I always wondered what was going on with that; publisher certificate revocation is an excellent reason for that. CCleaner is notorious for attempting to ping an IP address first before trying to connect. Doesn’t matter, the CCleaner installer.exe don’t phone home by itself w/ out me clicking on it. Bottom line: I have neither D+ or FW rules for installers, or FW rules for Explorer. For either, each resource access name access attempt will generate an alert and its allowed on a case-by-case basis.
EVERY resource access name access attempt is denied by default in CIS D+ & FW by default unless implicit permission is explicitly allowed. The canary in the coal mine is singing in your logs. Pay very close attention to your logs: you’ll become aware of things trying to become prollems. Not only that, but you’ll become aware of prollems that are actually hidden and allow rules should be made to allow things to work properly. Its akin to scrutinizing the wife’s grocery list each week to make certain she’s NOT buying cocaine. I don’t need to run herd on that. Nor do I need to be aware she’s even going to the grocery store. But if she goes to the strip club, I DO want to know that.
LIkewise, I don’t have FW rules for Word, Excel, or any arbitrary PDF; no reason at all to implicitly allow interweb access for them. Word, Excel, AcroRd32, OpenOffice, etc., have D+ rules necessary for their inherent functionality / features and load / modify the required files. Interweb access is done explicitly case-by-case w/ out permanent rules created. If I open a DOC file, Word don’t need to be phoning home ANYWHERE unless I click on a link in the document.

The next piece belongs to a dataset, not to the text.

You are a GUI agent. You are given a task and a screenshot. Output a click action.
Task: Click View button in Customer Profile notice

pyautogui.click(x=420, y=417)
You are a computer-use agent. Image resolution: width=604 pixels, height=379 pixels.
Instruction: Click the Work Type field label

To access iterweb any file will request D+ DNS client service resource access name permission. This is actually an RPC hook for TCP/IP. The next thing is that the app will try to hit DNS server with UDP on port 53 to resolve domain name to IP address. Then IP traffic to some IP address will be attempted. I have three chances to intercept the attempted interweb access. If I allow those: woe be me and not the monkey brained HIPS and/or FW.

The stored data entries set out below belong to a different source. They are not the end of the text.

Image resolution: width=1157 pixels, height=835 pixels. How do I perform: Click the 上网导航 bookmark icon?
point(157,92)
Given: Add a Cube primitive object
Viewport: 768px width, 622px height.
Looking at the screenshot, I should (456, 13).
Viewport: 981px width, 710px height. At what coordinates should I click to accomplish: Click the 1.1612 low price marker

I’ll qualify the above with an example of an exception, e.g., CCleaner installer files. I have a FW rule created for X:\Exe\CCleaner_v*.exe that contains all the IP address to the CCleaner - Piriform - home servers. It updates so frequently, I don’t want to be bothered with alerts if its phoning home to Piriform servers.
Another exception to that plausibly could be the in-app update feature. Obviously the app will need interweb access permission; first to DNS and secondly to home servers. But that exception scenario is by app, e.g., Word.exe, and not by file, e.g., SomeDocument.DOC, and will only occur through overt action on my behalf. I can constrain that behavior by not creating a permanent rule allowing access to DNS servers.

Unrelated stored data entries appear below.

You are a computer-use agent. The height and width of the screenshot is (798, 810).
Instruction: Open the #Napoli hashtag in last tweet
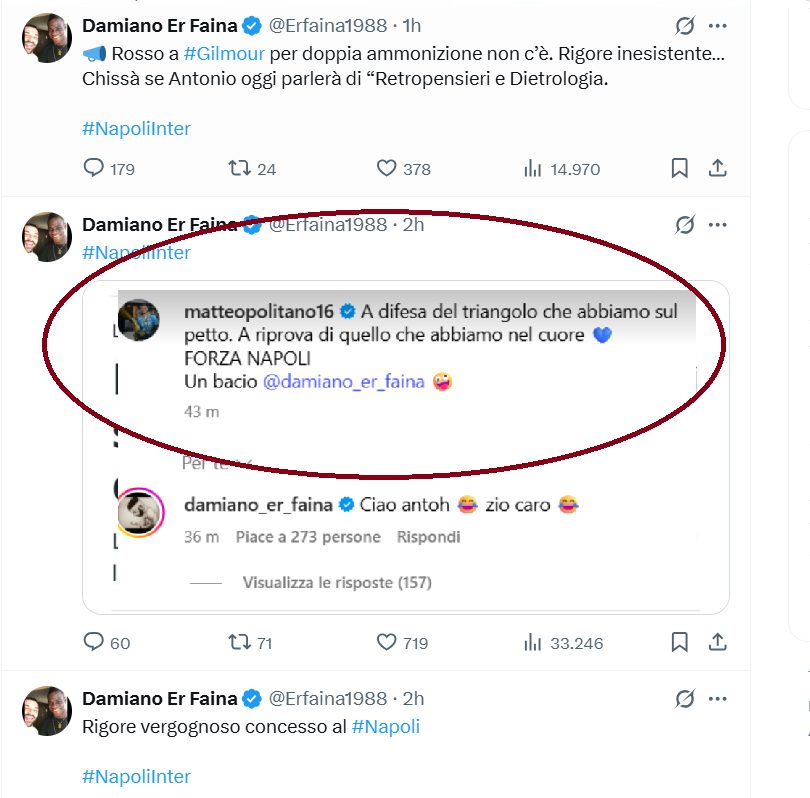click(386, 726)
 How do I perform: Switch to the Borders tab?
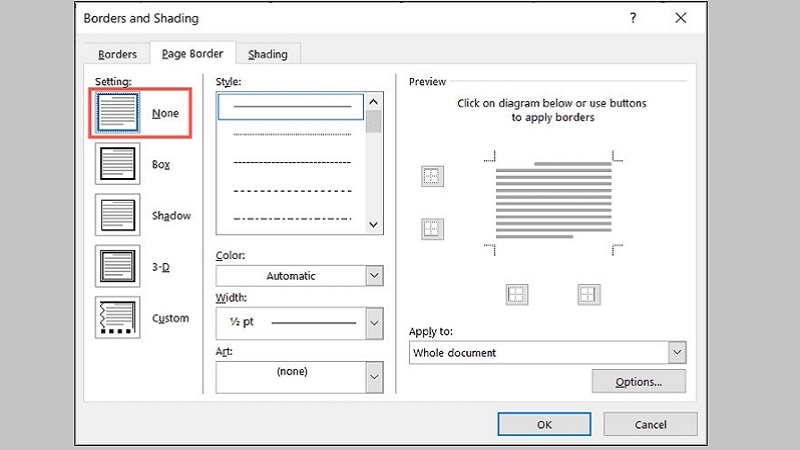117,55
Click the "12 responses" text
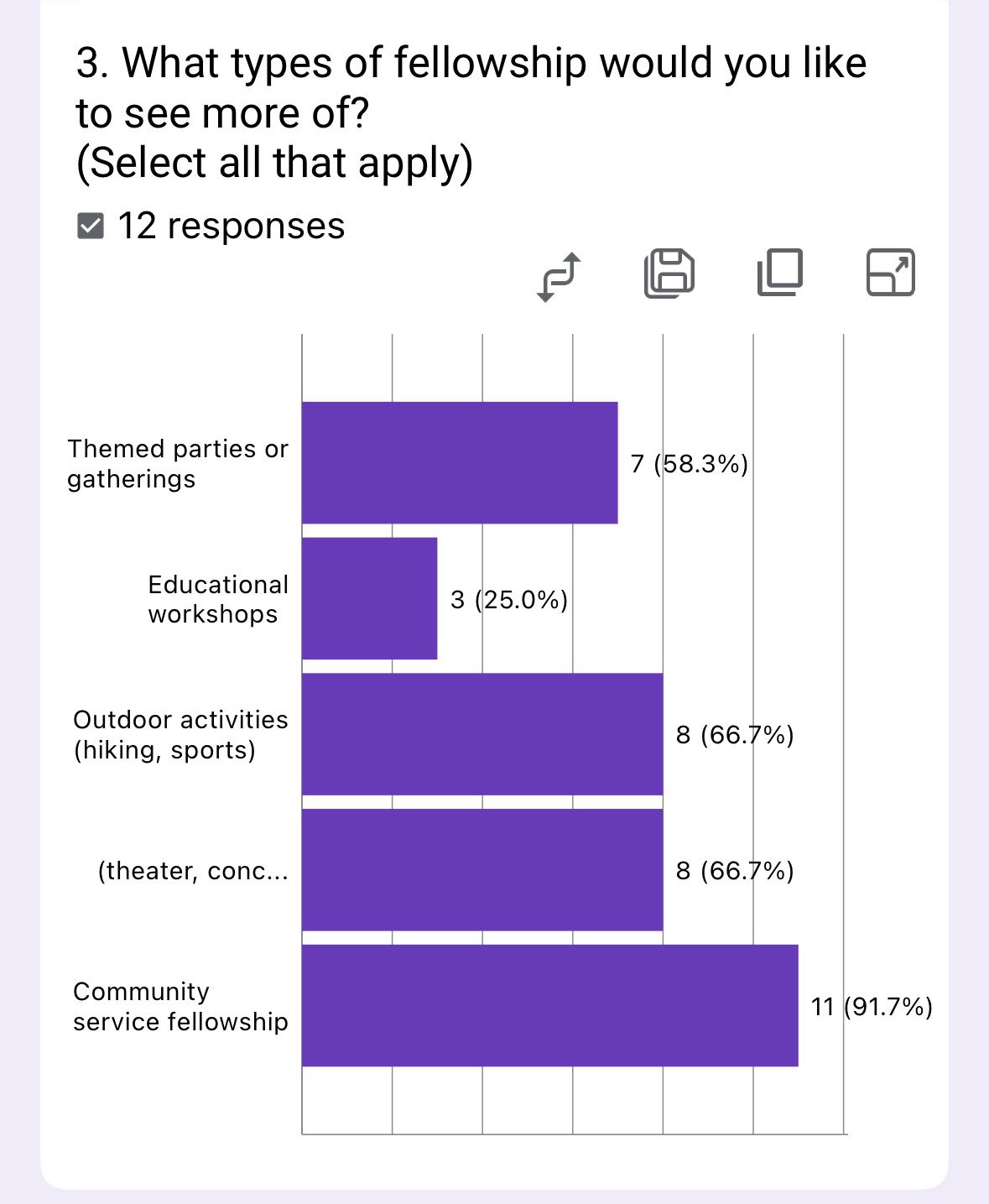The image size is (989, 1204). pyautogui.click(x=231, y=226)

How do I know where an app phones home to? WHOIS will tell you the domain name owner for the IP address. If CCleaner wants to phone home to Piriform domain name IP address, that’s o.k., and I create a rule to allow that and it won’t bother me next time for that particular address. I pay attention to ranges too. For example, if I see XXX.YYY.ZZZ.18 XXX.YYY.ZZZ.59 & XXX.YYY.ZZZ.156 for the same app, I make rule w/ range: XXX.YYY.ZZZ.18 to XXX.YYY.ZZZ.156; you have 138 IP address to phone STOP BOTHERING ME now! That doesn’t always work though; ZZZ may become ZZZ+1 and then the range may be 126 to 254. But even so: WHOIS is your friend, because you may see that the domain name owner owns a block of 1000 IP address where ZZZ runs from, e.g., ZZZ-5 to ZZZ+3 (or something). Such is usually only a prollem for huge corp like M$, Java, Adobe, etc. In that case, YYY can change the same way, in addition to the ZZZ changing for each YYY change. Aaaaaarrrrggrgrgrgrgr!